A slot must be claimed before pthread_create by writing the task, setting nthr, clearing complete, and setting started under the slot mutex. If a previous pthread handle still exists, it is joined before the slot is reused.

On normal task exit, the worker thread records the script exit code, sets complete = .true., and sets nthr = 0 under the slot mutex.

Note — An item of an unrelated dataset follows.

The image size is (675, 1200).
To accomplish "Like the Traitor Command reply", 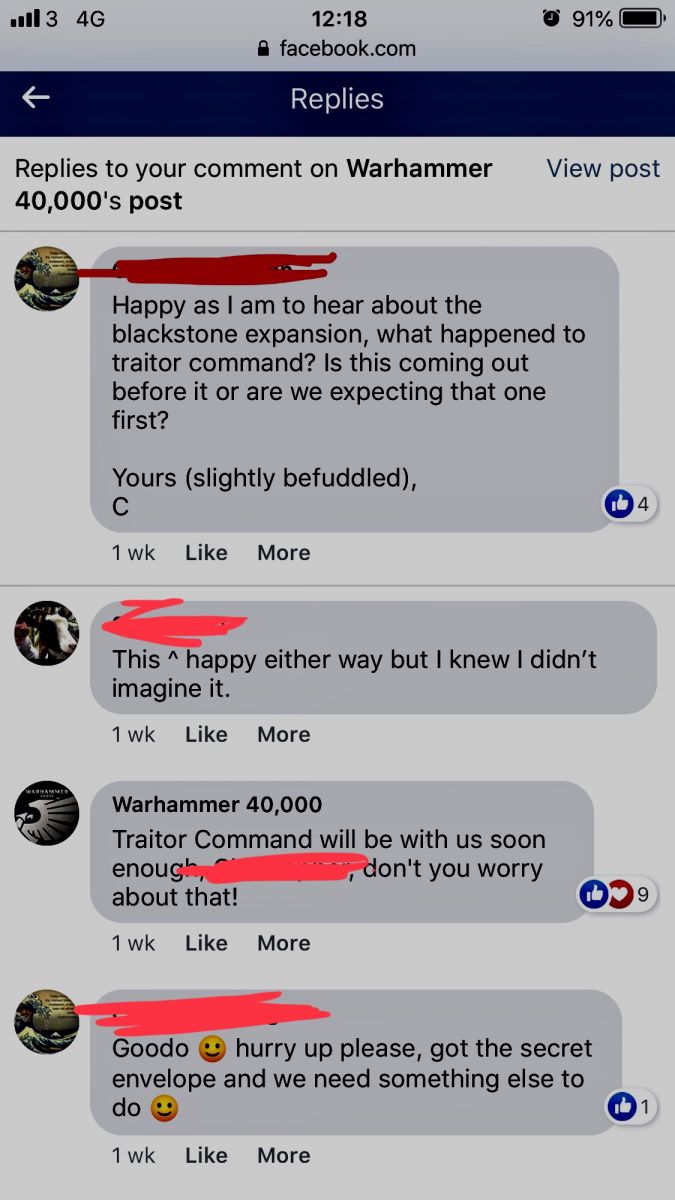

On worker-process cleanup, incomplete started threads are cancelled, started threads are joined, slot state is reset, and each slot mutex is destroyed.

10. Current Limits

These are current implementation facts, not desired end-state contracts:

  • workers do not send completion acknowledgements back to the server
  • task timing fields in qsys_persistent_worker_message_task exist, but the production path does not currently maintain them end-to-end
  • enqueue failure is logged but not returned to qsys_ctrl as a failed submission
  • qsys_env%kill() does not kill the persistent-worker server; final shutdown is done by top-level executables
  • top-level shutdown kills the server but does not deallocate and nullify the module-level server pointer
  • simple_persistent_worker contains is_safe_script_path, but the task path currently bypasses it with safe_path = .true.
  • qsys_env strips _worker in the local backend-selection variable; code that reads qdescr('qsys_name') still needs to be checked for _worker names

Do not write future policy as though these limitations have already been removed.

11. Invariants

  • Persistent workers execute generated scripts; they do not understand SIMPLE task graphs or scientific algorithms.
  • The base qsys backend launches persistent worker processes.
  • The persistent_worker qsys backend dispatches generated scripts to the TCP worker server.
  • Worker-server task dispatch must preserve existing filesystem completion semantics until a real completion-acknowledgement protocol replaces them.
  • The listener mutex is initialised by persistent_worker_server%new and destroyed by persistent_worker_server%kill after the listener thread has been joined.
  • job_count increment and task job_id assignment stay inside the server mutex.
  • Blocking network replies stay outside the server mutex.
  • Concrete wire messages override serialise with concrete sizeof(self).
  • Worker slots use nthr == 0 as the idle signal.
  • Worker task execution remains explicit bash <script_path>.
  • Production use must not claim script-path validation is active while safe_path = .true. remains in the worker.

12. Review Checklist

For persistent-worker changes, check:

  • Does _worker still select a base backend and a separate dispatch backend?
  • Are worker-server reuse checks still preventing incompatible pool reuse?
  • Does qsys_ctrl still have a valid completion path if worker dispatch succeeds?
  • Can enqueue failure be observed by the scheduler, or is it still only logged?
  • Are task-queue ownership rules explicit for every priority path in use?
  • Are server mutex boundaries free of blocking socket writes?
  • Are worker thread slots claimed before pthread creation and joined before reuse or destruction?
  • Are top-level executables still shutting down any launched worker server?
  • Is the document still honest about script-path validation and completion acknowledgement state?